We then moved on to comparing the butterfly’s life cycle to that of humans. We decided that humans go through four basic stages as well. We called them: baby/infant, child/youth, adolescence/teen, and adult/grown-up. Again we agreed that humans had little control over the stage of physical development in which they found themselves.
Then we began to look at the four stages of social development in which one human and/or a society could operate. We talked about what a human and a society in anarchy would look like and how such a situation was so hopeless.
Then we talked about what would likely occur to remedy the problems of an anarchy-based society. We decided that someone would rise up and take control of the situation (thereby becoming a boss) and that this may or may not be a good thing. We looked at countries around the world where we thought this might have happened.
Next we moved on to looking at the level of control or power in a group of friends.

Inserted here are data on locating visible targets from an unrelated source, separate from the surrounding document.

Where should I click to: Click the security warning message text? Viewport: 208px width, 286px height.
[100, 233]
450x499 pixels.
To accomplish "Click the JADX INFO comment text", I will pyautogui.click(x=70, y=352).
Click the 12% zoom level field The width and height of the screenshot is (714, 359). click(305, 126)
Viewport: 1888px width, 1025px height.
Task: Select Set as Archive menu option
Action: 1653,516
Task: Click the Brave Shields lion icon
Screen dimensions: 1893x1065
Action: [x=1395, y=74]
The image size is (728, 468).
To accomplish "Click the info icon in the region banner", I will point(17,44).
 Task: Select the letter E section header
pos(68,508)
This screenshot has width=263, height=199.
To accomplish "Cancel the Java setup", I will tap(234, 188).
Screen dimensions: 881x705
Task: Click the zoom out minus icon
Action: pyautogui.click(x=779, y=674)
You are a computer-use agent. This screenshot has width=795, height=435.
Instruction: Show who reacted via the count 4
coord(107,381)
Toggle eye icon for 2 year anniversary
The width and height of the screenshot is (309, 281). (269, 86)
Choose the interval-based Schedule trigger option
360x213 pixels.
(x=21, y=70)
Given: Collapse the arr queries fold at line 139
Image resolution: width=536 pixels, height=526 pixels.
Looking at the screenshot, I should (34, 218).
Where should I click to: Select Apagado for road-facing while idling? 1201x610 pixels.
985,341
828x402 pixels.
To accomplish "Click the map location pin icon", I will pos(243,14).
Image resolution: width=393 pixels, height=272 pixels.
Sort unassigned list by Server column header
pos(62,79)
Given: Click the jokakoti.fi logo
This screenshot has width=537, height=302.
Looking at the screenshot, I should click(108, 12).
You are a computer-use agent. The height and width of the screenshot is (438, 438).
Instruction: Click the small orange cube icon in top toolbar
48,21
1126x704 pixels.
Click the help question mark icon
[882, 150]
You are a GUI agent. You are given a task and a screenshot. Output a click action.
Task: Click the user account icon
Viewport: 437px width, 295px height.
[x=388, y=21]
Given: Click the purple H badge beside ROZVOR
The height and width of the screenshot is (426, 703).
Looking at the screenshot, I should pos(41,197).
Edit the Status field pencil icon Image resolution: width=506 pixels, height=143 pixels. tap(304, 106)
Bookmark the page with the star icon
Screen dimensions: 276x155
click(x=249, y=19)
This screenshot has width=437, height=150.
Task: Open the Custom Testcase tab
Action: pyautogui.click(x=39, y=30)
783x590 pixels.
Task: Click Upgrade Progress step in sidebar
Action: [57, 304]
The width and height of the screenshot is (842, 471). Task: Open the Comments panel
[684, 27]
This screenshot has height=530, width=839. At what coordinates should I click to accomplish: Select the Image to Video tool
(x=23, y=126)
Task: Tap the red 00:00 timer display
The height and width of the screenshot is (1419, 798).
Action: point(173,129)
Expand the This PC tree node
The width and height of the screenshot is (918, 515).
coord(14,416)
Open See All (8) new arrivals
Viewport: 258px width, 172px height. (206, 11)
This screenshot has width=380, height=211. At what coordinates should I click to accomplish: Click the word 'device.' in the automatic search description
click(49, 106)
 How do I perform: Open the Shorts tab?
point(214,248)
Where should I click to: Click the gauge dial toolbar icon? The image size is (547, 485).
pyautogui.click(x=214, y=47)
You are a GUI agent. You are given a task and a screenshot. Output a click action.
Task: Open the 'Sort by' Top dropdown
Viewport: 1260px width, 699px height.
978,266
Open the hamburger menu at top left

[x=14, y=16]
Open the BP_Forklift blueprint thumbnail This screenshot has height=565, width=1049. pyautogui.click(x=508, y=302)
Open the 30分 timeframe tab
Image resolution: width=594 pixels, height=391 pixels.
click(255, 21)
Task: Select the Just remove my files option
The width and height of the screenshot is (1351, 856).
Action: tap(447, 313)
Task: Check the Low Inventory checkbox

We decided that a group of friends works together to share control based on what they agree is their mission and that oftentimes this mission and the group control is not ever discussed; it is more or less just understood among the group members. From here a discussion of blind conformity developed and how this type of cooperation is not necessarily good. We went on to look at how being considerate of others and cooperating for the right reasons resulted in a democratic society like the United States.
We decided that doing what is right because we know it is the best thing to do is a much higher level of development than doing what is right as a result of peer pressure.
Finally, we talked about how we had more control over our stage of social development than we did over our stage of physical development. The thought of being in control over something about themselves heightened their interest in the Raise Responsibility System.
The important part of the hierarchy is having students reflect on their motivation—Level C, external motivation, or Level D, internal motivation. The more students reflect on their level of motivation, the more they want to get to the highest level.